28 nm from Isla Parida to Isla Ventana where we met Bill and Ariana

After 3 days in Ensenada Varadero, we decided it was time to leave the Isla Parida group and head over to the mainland. Our destination was a little island called Ventana, just off of Isla Brava, next to the little fishing village of Boca Chica. This gulf marks one of the entrances to Pedregal, a port of entry with a marina and fuel dock, and the port for David, the second largest city in Panama. We were not sure if we were going to try to take Rhapsody up the channel to Pedregal or not. It's a rather shallow, winding channel and we'd heard of boats that have gone aground multiple times trying to get to Pedregal, so if possible, we'd rather lay off outside. From the charts, Ventana looked to be well protected and an easy in-and-out should we decide to make it a short visit.

So, on Friday, June 20th, we got up easy and by 9:00 a.m. had removed and stowed the rain tarps, tied the dinghy in a towing position and were ready to weigh anchor for the short trip. As we were now at the southeastern side of this island, we decided to continue our way around clockwise, completing our circumnavigation of Isla Parida. We made our way out of Ensenada Varadero, rounded the islet of Pardidita, and put up the sails once we were safely off the reefs at the south side of Parida. We haven't been doing much pure sailing, so it felt good when a breeze came up and we were able to turn the motor off and feel Rhapsody moving again under the power of the wind.

As we rounded the island, the wind moved directly behind us so we went from a reach to a run and eventually decided to go wing-and-wing directly downwind.
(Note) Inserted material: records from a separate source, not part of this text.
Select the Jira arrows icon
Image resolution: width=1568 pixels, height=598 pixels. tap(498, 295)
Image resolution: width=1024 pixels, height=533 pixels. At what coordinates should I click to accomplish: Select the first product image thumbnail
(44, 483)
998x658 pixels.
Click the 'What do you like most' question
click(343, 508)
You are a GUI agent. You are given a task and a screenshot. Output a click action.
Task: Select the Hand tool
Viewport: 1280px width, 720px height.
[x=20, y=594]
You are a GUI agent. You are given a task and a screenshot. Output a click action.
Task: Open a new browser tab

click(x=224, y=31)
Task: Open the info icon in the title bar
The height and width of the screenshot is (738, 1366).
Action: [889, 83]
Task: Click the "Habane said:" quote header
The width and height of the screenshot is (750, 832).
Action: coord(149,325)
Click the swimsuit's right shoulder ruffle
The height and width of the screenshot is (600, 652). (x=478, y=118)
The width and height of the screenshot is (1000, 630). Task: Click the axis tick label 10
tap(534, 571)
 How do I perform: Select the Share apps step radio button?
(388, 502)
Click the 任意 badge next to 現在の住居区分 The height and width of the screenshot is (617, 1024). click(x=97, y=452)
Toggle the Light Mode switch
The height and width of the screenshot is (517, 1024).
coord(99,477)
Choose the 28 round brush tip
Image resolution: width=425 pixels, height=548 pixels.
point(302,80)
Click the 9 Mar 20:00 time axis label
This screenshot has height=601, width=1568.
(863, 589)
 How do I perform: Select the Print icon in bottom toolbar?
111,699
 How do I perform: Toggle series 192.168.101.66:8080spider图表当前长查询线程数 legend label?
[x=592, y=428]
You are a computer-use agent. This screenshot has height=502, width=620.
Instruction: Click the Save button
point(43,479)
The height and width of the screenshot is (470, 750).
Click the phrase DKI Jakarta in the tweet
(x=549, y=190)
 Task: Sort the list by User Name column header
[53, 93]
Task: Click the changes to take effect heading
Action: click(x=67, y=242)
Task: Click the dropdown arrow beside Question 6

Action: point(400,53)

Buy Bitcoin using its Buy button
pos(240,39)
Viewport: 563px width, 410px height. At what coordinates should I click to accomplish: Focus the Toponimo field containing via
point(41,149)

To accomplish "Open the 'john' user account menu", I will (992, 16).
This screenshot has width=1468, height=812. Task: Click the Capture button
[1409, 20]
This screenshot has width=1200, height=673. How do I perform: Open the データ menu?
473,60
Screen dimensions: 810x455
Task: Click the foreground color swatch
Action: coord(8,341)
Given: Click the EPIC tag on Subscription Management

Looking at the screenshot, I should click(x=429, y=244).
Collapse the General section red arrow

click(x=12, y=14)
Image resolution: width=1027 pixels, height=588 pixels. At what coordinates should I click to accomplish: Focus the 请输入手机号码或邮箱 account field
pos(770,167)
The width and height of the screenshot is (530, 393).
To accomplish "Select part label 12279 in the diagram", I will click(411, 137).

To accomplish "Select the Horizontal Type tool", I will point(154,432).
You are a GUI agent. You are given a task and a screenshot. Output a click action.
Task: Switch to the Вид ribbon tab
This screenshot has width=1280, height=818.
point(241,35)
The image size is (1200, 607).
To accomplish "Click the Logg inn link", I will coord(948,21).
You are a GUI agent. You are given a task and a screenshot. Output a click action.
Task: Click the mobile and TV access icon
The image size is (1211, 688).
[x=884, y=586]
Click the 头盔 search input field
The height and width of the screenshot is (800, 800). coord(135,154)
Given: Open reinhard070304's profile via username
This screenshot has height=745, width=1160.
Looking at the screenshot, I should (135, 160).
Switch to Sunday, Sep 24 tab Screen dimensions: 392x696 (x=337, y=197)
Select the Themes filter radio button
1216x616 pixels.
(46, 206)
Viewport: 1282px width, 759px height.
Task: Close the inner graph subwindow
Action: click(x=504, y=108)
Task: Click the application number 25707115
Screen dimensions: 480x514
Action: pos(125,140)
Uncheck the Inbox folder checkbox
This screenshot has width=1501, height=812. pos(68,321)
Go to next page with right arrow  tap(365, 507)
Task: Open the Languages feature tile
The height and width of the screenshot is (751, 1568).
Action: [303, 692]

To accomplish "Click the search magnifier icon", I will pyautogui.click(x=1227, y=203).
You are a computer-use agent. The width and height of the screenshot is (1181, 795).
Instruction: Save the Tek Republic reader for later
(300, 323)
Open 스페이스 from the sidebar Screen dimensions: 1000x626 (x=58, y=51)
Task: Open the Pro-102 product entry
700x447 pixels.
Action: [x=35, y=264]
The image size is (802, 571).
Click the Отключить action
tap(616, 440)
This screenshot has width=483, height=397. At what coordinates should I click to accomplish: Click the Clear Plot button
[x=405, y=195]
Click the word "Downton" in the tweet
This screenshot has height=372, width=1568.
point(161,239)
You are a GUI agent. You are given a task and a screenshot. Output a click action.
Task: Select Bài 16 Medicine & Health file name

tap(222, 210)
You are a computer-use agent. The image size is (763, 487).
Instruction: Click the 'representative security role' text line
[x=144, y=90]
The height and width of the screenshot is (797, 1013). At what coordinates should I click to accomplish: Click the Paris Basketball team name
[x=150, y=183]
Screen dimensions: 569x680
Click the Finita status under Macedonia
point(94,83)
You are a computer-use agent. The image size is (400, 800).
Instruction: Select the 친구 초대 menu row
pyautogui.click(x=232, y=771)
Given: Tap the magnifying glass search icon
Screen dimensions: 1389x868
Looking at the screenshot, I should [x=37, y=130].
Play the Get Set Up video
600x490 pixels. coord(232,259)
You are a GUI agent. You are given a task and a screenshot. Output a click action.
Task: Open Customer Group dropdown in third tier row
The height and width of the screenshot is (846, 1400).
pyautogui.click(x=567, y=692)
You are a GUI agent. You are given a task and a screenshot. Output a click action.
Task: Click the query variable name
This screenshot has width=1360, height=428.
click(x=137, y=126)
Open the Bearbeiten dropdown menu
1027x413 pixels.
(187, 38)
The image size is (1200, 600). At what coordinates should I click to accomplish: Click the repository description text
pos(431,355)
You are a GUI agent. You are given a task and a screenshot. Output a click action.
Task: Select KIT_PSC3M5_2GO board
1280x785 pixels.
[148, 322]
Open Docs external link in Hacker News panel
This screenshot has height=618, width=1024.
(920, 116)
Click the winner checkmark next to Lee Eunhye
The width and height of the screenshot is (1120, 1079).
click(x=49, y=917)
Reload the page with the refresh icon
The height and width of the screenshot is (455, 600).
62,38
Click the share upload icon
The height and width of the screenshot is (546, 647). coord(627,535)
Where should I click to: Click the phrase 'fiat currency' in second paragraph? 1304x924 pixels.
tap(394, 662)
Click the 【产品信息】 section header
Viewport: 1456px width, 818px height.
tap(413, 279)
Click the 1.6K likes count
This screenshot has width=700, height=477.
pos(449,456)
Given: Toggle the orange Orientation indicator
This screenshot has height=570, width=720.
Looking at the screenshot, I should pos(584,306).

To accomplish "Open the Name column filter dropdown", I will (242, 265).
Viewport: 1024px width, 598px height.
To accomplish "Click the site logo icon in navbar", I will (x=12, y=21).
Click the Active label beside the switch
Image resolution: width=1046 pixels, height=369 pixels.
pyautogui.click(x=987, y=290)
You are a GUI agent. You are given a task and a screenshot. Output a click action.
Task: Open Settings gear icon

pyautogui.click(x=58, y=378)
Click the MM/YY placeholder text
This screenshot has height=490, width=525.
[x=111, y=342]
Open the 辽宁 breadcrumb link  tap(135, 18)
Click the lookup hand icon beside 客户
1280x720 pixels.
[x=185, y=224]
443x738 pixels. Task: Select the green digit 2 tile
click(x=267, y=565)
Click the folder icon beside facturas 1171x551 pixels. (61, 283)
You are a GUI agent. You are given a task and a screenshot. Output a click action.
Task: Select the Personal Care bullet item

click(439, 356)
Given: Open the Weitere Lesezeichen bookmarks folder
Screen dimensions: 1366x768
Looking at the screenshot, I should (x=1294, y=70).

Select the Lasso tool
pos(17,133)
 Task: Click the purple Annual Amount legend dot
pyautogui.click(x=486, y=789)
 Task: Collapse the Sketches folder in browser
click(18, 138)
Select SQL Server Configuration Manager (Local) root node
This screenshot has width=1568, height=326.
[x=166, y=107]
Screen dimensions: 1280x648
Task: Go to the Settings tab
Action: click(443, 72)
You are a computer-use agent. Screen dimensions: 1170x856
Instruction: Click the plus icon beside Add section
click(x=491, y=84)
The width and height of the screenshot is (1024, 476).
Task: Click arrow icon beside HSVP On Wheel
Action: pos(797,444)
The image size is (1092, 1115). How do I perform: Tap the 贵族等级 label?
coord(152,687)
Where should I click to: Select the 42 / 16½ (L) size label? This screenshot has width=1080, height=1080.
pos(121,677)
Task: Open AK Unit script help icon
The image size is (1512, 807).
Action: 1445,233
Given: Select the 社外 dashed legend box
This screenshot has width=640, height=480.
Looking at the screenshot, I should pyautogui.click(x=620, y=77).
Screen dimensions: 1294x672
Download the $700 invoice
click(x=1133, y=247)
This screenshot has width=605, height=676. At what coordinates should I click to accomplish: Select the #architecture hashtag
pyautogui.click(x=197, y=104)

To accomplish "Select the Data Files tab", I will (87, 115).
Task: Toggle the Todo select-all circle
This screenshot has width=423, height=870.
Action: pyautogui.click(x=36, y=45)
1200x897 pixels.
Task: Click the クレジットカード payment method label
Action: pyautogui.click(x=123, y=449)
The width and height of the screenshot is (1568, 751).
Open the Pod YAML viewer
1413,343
It wasn't really fast sailing, perhaps 4-5 knots in 8-10 knots of wind, but it was satisfying. At one point, I decided to crawl out into the dinghy which we were towing behind us and take pictures of Rhapsody with her sails in full bloom.

As we passed Isla San Jose we put away the sails and using charts, radar, and binoculars, picked out the narrow entrance between the reefs to Isla Ventana. Once we rounded the corner of the island, whatever wind-chop and sea swell there was diminished and we found ourselves in a calm anchorage in the lee of the little island. We turned a few circles looking for a good place to drop the hook, and finally settled on a spot about 100 yards from a white house built on a small beach on the island. We dropped the hook and put Rhapsody back into living mode, resetting the rain tarps, covering the instruments, entering info into the log, and so on.

Since it had taken us nearly 5 hours to sail the 25 nm or so from Isla Parida, it was now nearly 3:00 in the afternoon, and a light afternoon rain had begun. We decided to belay any visits to shore until the next day, and spent the rest of that afternoon and evening on board Rhapsody, having cocktails, strumming the guitar, having dinner, and reading books. We watched and waved as the people onshore went for an afternoon swim and sat outside on their veranda, having cocktails as the sun set.

The next morning, after awaking and having our coffee, getting our daily weather reports over the shortwave and checking into the Panama Pacific Net on the SSB, we took the dinghy ashore to meet the folks there. With a wave, the man, Bill, directed us to a good landing spot on the beach and after we had tied the dinghy up to a nearby tree, walked with us to the house giving us an introduction.

They are Bill and Ariana. His actual name is Guillermo Tribaldos, which translates to William in English, hence the nickname Bill. In short order we learned that their family has owned Isla Ventana for many generations, going back to Bill's grandfather, who purchased the island in the 1800's. Bill told us the fascinating story of how his grandfather had started the family distillation business, making "Carta Vieja" rum, alcohol, wine, and as a side effect, vinegar. The family business was passed from generation to generation, and in due time Bill was born and raised in David, Panama.

A series of events led to Bill being educated in the United States, attending prepschools and college in New Jersey & Indiana, and becoming a U.S. citizen. He became an industrial engineer, acquiring a wealth of knowledge about the processes involved with the manufacturing and distillation of alcohol and vinegar. After a stint working with the Carter administration studying the feasibility of creating fuel alcohol from sugar cane was ended when Reagan came to office, he found himself starting a vinegar plant in Louisiana. It turns out that his company, Louisiana Speciality Products, in Abbeville, Louisiana, provides all of the vinegar used in the many special hot sauces produced in the region, including the McIlhenny Co's famous Tabasco brand sauce, as well as many others that you may be familiar with. If it's made in Louisiana, it's got his vinegar in it!